Anvil stays my first choice for any project. If i could use the client_uplink key, I could give it a try!

junderhill · September 19, 2023, 8:04pm

For what it’s worth, we do something similar with PIs and Python. But we send the data to a dedicated time series database and and chart it with a dedicated charting package. We operate at scale—hundreds of units, millions of data points per day, near real-time monitoring.

We love Anvil and there’s no reason this project couldn’t be done in Anvil. But we’ve made some optimizations to the architecture on the data collection platform which eases the burden on the back end. We don’t use any fancy queues or anything like that, but we do:

Cache points in a local SQLite database. This allows us to collect data when offline.
Run a separate process which uploads the data in batches to a REST endpoint.
Run a third process which performs housekeeping functions, including downloading configuration data from the cloud based on the unit’s serial number, purging uploaded points from the database, and actually updating the code from Git when a new version is available.

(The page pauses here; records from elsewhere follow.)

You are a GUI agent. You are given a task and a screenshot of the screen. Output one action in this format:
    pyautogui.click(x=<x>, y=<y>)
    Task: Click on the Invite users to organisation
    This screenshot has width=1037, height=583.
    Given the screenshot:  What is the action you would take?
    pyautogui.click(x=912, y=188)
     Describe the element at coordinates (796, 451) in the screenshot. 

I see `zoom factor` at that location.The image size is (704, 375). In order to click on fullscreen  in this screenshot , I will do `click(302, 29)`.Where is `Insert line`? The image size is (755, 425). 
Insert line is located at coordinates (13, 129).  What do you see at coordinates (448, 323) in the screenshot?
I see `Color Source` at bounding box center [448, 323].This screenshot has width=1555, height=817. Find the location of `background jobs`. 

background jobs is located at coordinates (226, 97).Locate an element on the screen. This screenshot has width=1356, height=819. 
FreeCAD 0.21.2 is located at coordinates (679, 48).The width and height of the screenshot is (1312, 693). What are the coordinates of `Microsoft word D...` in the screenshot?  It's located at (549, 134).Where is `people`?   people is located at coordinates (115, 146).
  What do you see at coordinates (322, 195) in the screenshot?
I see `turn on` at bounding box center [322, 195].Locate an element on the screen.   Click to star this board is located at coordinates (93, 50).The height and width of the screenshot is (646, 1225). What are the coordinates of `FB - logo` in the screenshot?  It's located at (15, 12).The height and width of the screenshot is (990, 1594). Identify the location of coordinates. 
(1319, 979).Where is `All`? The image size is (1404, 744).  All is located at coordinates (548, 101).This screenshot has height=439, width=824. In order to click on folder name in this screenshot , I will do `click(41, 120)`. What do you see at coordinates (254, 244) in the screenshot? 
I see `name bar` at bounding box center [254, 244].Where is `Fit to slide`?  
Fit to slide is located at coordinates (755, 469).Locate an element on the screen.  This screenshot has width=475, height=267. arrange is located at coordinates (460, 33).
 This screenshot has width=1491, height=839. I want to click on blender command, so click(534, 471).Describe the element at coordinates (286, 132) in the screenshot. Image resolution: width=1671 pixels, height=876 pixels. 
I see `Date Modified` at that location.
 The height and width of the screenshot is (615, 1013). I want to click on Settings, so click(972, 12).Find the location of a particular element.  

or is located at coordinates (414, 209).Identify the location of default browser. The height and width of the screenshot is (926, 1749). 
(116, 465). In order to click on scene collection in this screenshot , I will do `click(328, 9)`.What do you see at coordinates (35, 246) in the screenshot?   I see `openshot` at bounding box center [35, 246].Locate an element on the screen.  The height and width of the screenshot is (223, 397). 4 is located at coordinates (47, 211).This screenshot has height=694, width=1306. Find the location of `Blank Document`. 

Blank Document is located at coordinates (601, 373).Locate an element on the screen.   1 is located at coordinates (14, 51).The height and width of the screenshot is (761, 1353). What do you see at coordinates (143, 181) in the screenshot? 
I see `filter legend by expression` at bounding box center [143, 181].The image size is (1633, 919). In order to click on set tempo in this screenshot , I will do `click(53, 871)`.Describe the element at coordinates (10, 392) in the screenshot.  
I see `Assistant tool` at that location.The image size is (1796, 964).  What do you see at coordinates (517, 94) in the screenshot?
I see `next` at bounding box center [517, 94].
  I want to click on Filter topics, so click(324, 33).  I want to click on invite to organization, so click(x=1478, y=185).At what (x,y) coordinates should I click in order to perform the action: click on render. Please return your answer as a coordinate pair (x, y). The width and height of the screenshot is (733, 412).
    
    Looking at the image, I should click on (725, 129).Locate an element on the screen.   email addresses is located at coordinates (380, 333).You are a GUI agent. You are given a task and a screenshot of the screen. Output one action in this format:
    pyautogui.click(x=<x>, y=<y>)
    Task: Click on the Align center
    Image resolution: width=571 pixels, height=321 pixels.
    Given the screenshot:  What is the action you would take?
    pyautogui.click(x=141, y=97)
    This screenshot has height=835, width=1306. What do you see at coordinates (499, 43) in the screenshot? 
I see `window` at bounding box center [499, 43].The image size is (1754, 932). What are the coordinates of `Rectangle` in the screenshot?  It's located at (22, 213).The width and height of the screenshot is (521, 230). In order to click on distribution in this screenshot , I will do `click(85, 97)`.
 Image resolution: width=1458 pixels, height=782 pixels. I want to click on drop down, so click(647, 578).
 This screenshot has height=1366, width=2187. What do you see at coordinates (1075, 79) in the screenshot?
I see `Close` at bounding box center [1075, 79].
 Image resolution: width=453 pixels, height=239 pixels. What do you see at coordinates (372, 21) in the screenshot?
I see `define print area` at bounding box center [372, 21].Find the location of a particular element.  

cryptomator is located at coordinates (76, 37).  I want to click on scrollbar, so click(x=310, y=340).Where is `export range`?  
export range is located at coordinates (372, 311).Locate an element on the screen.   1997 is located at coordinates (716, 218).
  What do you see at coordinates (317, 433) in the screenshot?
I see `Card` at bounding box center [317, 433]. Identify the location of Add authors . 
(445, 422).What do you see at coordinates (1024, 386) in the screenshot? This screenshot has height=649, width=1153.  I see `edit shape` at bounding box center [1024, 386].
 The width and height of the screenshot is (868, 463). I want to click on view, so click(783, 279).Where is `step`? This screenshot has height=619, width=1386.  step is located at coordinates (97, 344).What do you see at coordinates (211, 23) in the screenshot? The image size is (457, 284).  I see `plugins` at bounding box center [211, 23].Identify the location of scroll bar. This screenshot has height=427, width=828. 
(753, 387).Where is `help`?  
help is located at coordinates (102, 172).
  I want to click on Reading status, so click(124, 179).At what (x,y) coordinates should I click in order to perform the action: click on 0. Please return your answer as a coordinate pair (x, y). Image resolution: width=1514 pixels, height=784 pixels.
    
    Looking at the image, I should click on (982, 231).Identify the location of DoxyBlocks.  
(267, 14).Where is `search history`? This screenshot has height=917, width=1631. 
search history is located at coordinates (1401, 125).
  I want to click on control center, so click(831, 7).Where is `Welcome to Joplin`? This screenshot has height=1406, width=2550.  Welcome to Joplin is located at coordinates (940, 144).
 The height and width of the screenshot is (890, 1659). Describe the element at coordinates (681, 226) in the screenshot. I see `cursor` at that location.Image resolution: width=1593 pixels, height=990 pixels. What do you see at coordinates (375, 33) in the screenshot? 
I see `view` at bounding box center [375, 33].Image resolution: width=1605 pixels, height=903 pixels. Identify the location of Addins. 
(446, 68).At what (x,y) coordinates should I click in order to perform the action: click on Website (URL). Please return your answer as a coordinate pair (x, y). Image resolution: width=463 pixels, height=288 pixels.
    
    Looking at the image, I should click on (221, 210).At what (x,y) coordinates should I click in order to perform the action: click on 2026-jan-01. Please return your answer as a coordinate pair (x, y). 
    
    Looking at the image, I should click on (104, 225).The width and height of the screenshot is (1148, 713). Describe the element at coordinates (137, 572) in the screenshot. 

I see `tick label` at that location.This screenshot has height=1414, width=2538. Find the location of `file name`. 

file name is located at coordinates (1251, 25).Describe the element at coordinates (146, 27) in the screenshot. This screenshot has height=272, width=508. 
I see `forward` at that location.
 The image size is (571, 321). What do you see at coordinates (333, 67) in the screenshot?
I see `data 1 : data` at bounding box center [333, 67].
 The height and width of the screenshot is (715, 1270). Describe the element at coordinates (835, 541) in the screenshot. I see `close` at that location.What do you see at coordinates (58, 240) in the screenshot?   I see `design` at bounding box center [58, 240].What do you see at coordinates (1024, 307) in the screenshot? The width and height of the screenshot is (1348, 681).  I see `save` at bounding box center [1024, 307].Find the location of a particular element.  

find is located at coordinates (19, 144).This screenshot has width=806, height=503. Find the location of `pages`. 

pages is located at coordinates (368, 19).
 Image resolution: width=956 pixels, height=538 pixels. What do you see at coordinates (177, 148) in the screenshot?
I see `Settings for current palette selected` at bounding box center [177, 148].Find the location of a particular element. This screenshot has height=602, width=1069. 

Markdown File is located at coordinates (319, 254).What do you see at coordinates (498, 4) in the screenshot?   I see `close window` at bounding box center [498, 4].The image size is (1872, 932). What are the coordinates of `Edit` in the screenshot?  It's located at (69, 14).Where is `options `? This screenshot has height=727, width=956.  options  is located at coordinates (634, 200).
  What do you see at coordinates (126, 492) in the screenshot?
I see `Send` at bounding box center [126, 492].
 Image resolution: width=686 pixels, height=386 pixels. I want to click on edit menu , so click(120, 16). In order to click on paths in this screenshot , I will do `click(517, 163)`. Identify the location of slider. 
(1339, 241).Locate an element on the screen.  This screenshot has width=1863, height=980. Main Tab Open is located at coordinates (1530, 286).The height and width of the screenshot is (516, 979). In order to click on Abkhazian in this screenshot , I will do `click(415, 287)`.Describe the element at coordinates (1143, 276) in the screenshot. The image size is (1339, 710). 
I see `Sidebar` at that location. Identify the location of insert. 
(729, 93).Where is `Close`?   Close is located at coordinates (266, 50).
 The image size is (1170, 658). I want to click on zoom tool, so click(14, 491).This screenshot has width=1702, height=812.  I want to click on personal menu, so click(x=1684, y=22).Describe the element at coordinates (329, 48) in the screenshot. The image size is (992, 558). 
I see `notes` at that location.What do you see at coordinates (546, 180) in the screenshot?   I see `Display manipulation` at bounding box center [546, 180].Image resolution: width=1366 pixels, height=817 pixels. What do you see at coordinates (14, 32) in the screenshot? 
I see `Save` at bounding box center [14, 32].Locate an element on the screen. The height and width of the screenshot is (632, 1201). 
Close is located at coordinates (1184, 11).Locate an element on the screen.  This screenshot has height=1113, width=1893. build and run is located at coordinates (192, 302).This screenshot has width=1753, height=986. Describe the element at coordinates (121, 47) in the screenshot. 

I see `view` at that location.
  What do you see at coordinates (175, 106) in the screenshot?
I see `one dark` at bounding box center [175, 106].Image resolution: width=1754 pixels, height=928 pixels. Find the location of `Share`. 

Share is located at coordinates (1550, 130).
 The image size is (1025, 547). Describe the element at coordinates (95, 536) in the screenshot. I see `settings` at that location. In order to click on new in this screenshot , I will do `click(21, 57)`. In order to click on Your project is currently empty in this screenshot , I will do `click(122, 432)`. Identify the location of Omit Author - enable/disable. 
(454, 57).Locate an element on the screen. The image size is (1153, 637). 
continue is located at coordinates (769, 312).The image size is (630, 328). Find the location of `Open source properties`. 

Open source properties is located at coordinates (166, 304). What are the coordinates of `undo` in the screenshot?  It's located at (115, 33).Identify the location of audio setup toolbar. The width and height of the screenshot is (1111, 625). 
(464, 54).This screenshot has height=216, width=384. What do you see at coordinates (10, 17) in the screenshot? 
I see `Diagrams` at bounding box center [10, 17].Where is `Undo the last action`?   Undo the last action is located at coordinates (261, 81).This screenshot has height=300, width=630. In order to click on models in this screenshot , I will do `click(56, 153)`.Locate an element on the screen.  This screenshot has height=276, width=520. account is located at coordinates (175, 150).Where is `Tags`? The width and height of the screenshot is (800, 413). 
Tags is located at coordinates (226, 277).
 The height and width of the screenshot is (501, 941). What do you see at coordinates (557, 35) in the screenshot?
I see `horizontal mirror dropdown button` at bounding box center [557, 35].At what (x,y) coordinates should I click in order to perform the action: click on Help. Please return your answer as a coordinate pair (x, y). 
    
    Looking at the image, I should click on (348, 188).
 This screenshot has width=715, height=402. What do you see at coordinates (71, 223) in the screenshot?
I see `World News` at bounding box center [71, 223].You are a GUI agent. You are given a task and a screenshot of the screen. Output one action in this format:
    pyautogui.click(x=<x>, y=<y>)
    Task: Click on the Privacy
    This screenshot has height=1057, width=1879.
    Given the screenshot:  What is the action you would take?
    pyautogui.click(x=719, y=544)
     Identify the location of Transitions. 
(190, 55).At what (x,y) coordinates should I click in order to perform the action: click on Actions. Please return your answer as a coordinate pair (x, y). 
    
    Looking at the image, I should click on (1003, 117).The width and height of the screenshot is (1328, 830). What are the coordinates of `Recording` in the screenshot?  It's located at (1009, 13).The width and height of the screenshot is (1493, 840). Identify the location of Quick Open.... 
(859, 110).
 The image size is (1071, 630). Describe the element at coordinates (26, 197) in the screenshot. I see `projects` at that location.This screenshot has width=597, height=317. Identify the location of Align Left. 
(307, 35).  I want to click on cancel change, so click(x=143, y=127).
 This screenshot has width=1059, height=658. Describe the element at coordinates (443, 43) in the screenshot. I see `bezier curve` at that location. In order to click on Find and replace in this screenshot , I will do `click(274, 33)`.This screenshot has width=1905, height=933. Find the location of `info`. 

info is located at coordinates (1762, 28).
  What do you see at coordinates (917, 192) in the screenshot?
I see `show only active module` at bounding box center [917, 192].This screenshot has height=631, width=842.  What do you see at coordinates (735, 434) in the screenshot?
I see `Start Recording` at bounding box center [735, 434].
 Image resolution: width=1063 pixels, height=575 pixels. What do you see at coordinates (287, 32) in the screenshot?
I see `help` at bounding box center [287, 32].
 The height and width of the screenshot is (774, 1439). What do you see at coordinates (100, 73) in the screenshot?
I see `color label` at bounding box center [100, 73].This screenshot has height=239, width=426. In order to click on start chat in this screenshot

The three Python programs just run in the background, managed by systemd. There’s no fancy IPC—we communicate through the SQLite database, using transactions to maintain integrity. All operations, including sampling, writing to the database, and uploading, automatically retry on failure. Without the retries, the system would never work. With them, it’s nearly 100% reliable.

You can minimize your risk of key theft by using a different API key for each unit. But I don’t think you can eliminate that risk completely. FWIW, we have shared, unload-only API keys on the PIs—can’t see any way around that.